WHAT NEEDS TO BE DONE »
From the records below, transcribe only the lines running from the one with "Ciencia (305, 385)" through the one with "[Back to homepage] (90, 2462)". Keep both of those end lines.

DATA PROVIDED »
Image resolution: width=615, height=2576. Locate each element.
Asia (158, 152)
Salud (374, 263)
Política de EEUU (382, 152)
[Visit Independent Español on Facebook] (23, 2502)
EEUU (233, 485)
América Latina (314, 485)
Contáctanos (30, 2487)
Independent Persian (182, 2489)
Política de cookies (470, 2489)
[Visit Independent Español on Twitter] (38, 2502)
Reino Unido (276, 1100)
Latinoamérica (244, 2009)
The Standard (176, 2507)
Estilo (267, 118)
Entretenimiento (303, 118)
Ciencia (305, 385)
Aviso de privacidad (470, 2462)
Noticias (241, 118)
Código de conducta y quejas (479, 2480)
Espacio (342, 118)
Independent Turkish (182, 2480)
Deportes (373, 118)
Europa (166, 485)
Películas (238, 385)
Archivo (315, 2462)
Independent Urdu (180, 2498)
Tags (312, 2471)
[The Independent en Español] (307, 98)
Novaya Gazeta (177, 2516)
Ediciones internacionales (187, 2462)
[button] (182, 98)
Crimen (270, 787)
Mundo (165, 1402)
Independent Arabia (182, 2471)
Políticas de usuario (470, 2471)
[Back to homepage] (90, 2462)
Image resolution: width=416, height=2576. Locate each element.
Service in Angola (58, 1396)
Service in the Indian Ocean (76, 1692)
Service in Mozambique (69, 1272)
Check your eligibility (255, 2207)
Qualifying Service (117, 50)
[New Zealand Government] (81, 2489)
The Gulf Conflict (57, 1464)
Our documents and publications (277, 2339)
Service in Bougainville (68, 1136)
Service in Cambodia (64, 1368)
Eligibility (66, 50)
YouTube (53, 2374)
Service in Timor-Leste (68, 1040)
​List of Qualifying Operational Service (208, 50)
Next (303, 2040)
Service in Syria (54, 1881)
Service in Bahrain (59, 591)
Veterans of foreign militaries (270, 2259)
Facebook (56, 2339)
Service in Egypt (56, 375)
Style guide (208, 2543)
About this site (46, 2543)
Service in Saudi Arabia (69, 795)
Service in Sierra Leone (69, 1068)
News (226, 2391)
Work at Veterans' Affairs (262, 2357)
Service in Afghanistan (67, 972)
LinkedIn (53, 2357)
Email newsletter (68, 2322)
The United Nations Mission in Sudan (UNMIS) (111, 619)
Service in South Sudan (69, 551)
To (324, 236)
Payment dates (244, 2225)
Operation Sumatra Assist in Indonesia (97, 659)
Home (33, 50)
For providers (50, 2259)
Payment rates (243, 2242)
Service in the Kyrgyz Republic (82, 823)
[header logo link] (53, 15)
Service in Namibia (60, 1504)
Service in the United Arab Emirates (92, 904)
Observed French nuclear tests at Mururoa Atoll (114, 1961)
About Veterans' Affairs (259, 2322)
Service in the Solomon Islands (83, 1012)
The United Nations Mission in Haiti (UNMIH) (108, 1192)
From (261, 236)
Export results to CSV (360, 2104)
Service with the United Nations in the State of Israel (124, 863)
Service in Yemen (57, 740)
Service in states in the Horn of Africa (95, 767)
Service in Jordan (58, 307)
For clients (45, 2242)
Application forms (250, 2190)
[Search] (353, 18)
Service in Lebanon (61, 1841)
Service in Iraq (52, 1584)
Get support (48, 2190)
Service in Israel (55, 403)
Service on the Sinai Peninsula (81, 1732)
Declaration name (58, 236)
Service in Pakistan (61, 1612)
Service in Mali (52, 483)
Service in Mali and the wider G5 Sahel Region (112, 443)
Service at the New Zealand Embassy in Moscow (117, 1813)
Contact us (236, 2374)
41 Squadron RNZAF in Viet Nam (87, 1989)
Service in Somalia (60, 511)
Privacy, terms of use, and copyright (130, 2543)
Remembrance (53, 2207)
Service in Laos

RESULT OF THE EXERCISE »
Ciencia (305, 385)
Aviso de privacidad (470, 2462)
Noticias (241, 118)
Código de conducta y quejas (479, 2480)
Espacio (342, 118)
Independent Turkish (182, 2480)
Deportes (373, 118)
Europa (166, 485)
Películas (238, 385)
Archivo (315, 2462)
Independent Urdu (180, 2498)
Tags (312, 2471)
[The Independent en Español] (307, 98)
Novaya Gazeta (177, 2516)
Ediciones internacionales (187, 2462)
[button] (182, 98)
Crimen (270, 787)
Mundo (165, 1402)
Independent Arabia (182, 2471)
Políticas de usuario (470, 2471)
[Back to homepage] (90, 2462)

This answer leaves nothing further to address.